There is a big movement right now in the organic community to pressure stores to insist their food suppliers label foods.  I think the realization is that we can't depend on our government to force the issue by passing a law.  I did do my part though by contacting my state representatives.  The target store right now is Whole Foods.  According to the article, "Organic Elite Surrenders to Monsanto," by Ronnie Cummings who writes for the Organic Consumers Association, "a self-appointed cabal of the Organic Elite, spearheaded by Whole Foods Market, Organic Valley and Stonyfield Farm, has decided it’s time to surrender to Monsanto. Top executives from these companies have publicly admitted that they no longer oppose the mass commercialization of genetically engineered crops, such as Monsanto’s controversial Roundup Ready alfalfa, and are prepared to sit down and cut a deal for “coexistence” with Monsanto and USDA biotech cheerleader Tom Vilsack."

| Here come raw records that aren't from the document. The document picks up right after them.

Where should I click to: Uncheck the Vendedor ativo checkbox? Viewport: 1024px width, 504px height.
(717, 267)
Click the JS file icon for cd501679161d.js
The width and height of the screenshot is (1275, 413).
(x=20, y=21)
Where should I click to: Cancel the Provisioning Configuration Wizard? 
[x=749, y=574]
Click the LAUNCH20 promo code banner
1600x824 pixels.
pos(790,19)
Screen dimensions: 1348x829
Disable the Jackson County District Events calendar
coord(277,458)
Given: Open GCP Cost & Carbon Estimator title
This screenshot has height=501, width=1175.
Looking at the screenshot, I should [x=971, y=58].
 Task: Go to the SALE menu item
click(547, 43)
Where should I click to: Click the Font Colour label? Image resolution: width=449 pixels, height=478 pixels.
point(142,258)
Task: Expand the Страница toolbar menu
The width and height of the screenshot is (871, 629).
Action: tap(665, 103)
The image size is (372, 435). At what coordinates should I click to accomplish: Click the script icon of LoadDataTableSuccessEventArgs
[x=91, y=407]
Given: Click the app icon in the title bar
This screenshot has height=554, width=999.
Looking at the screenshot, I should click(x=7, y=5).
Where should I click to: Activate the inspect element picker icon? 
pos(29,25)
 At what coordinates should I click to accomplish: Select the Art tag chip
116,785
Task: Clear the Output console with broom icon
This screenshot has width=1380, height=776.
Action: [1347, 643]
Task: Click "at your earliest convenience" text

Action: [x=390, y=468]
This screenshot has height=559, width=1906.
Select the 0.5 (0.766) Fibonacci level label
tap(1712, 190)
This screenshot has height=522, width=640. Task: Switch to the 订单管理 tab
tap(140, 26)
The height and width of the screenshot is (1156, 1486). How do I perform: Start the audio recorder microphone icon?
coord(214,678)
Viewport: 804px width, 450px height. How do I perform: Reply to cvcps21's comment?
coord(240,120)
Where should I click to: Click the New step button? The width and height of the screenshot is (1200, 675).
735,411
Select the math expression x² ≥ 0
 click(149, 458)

What's the main reason Whole Foods surrendered?  According to the same article, "Whole Foods is pleading for coexistence with Monsanto, Dow, Bayer, Syngenta, BASF and the rest of the biotech bullies, because they desperately want the controversy surrounding genetically engineered foods and crops to go away. Why? Because they know, just as we do, that 2/3rd's of WFM’s $9 billion annual sales is derived from so-called “natural” processed foods and animal products that are contaminated with GMOs."

Here's a YouTube clip of a protester trying to get answers at a Whole Foods as to what products contained genetically modified ingredients.  Her point... if you'd require labeling, consumers could make educated purchasing decisions and the store employees would know what they were selling.  However, as a Monsanto executive stated,  If you put a label on genetically engineered food you might as well put a skull and crossbones on it. 

If you're unclear abut the "natural" versus organic labeling, here's a link to an older post on my blog to get you started.

Back to to Ben & Jerry's.  While they do use GM ingredients for their US products (they've re-formulated the European flavors because of it's GMO-free requirements), they are actively, and have been for years, trying to find alternatives to GM soy and corn ingredients.  Per their website, "Our goal is to be GMO-free in both our domestic and international products. Some of the issues we are confronting at the present time are the availability of a non-GMO supply of alternatives such as corn syrup and add-ins such as candies, and certification of those supplies. Currently we cannot obtain secure free assurances from all of our suppliers."  I've got to give them some credit for trying!